Да, я только начинаю ценить по достоинству труды Малыша…)

В кабинете врача я снова принял предложенную им сигарету, но на этот раз все же сел в кресло. И ныне я чувствовал себя вне досягаемости ехидных шпилек и лукавых намеков.

— Я предупреждал, — он усмехнулся, — что ты можешь испытать некоторое разочарование.

— Разочарование? Тем, что он уделил мне так мало слов и отеческой ласки? Доктор, да я счастлив. Припоминаю время, когда подобное его заявление показалось бы мне часовой лекцией.

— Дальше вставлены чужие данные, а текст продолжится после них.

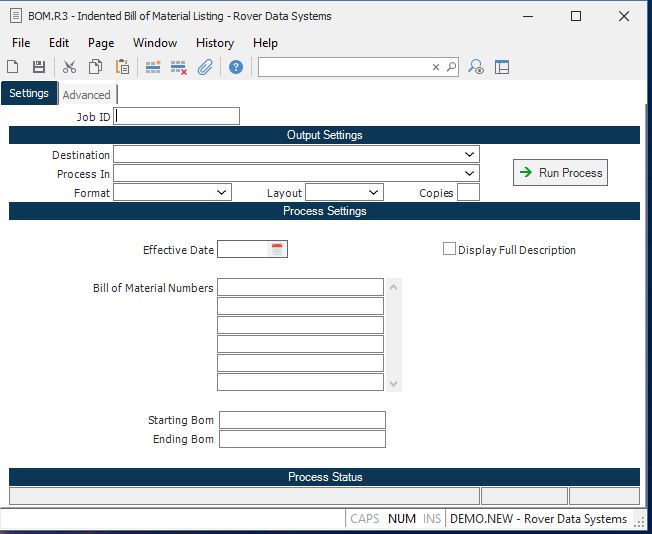
Task: Clear the toolbar search box with X
Action: [x=436, y=67]
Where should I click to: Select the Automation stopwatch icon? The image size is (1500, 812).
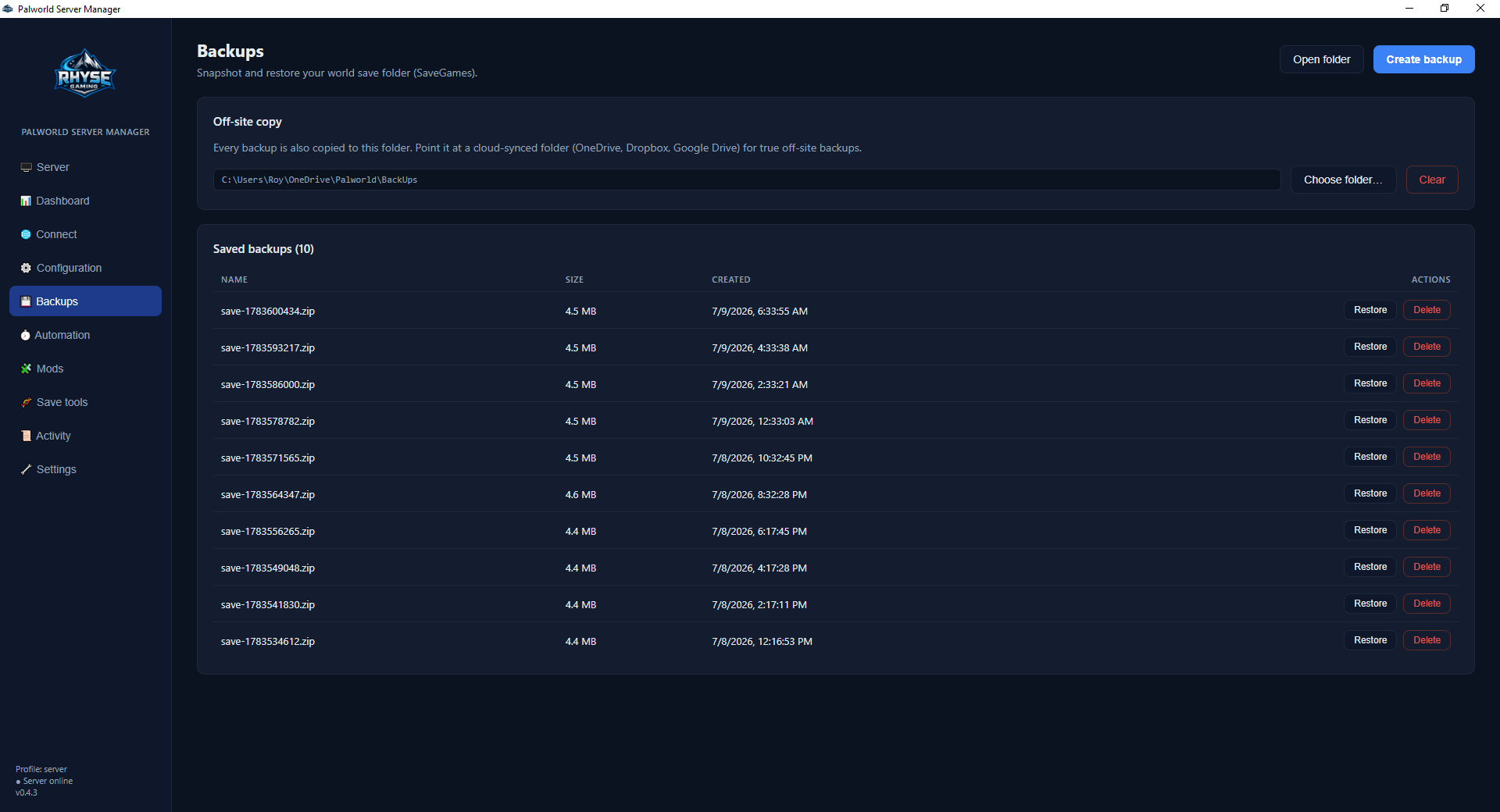click(25, 336)

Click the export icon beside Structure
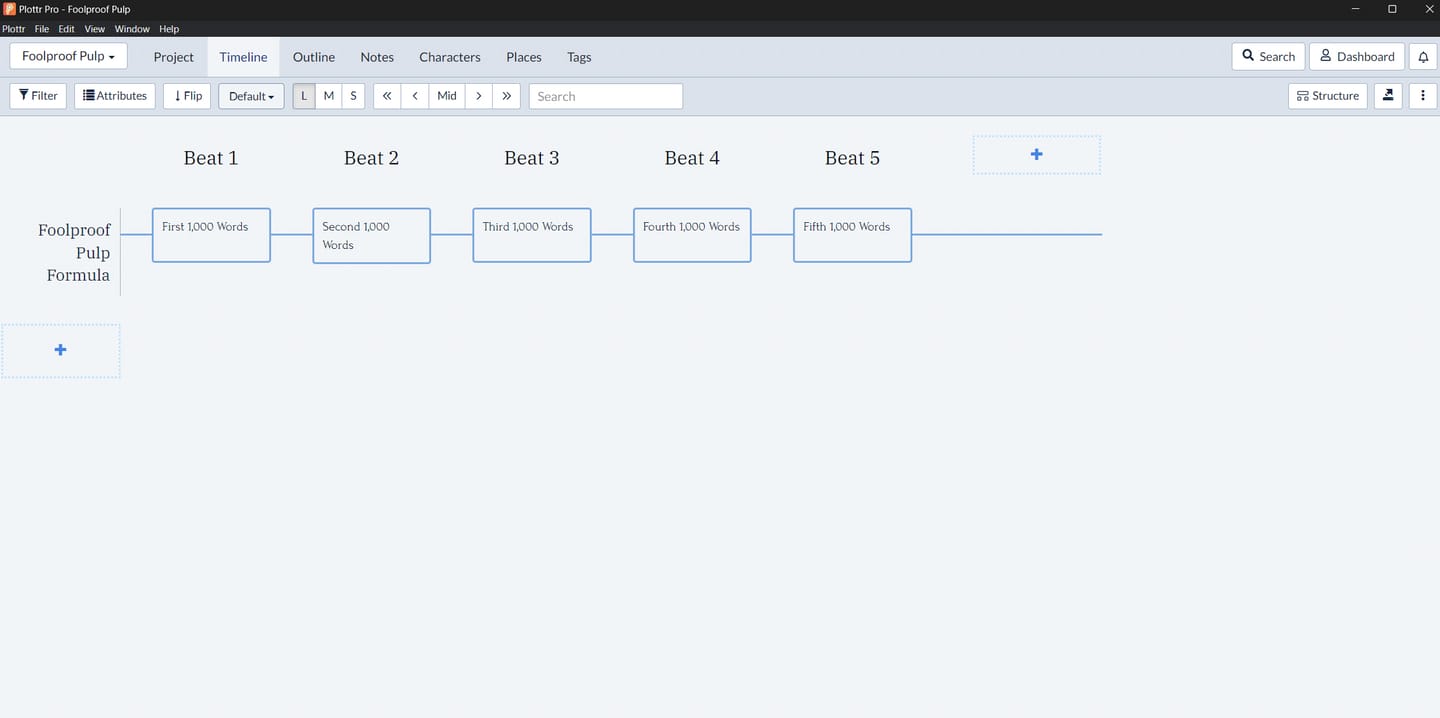[x=1388, y=96]
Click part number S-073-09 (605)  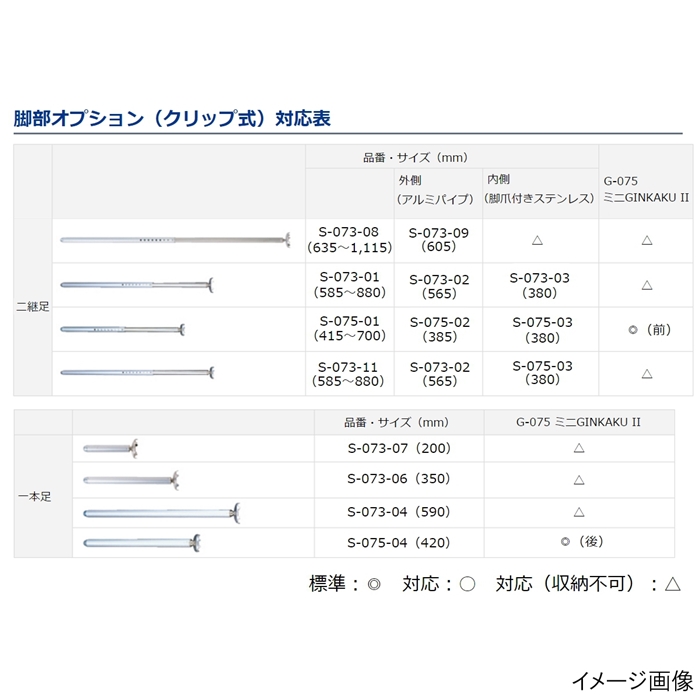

— Забавно. Вы с ним никогда особо много не общались? А старик Генри всегда слыл ценным собеседником. Может, скажем так, ты просто не давал себе труда прислушаться к тому, что говорит твой батя?

— Да о чем вы, доктор? Пусть мы с папой разговаривали и мало, но секретов у нас друг от друга не было.

Он одарил меня самой проникновенной из своих улыбок:

— Даже у тебя — от него? Ни малейшего секретика?

— Неа.

Он откинулся назад, попискивая и повизгивая креслом, и устремил свою прищуренную офтальмалогию в глубины ностальгии.

— Однако же впечатление такое, что все и всегда хранили от Генри Стэмпера хоть какую-то тайну, ту или иную, — припомнил он. — Уверен, ты просто не помнишь, Лиланд, но сколько-то лет назад по городу циркулировал слух о, — он стрельнул в меня кратким взглядом, убедиться, что я вспомнил, — о Хэнке и его отношениях с…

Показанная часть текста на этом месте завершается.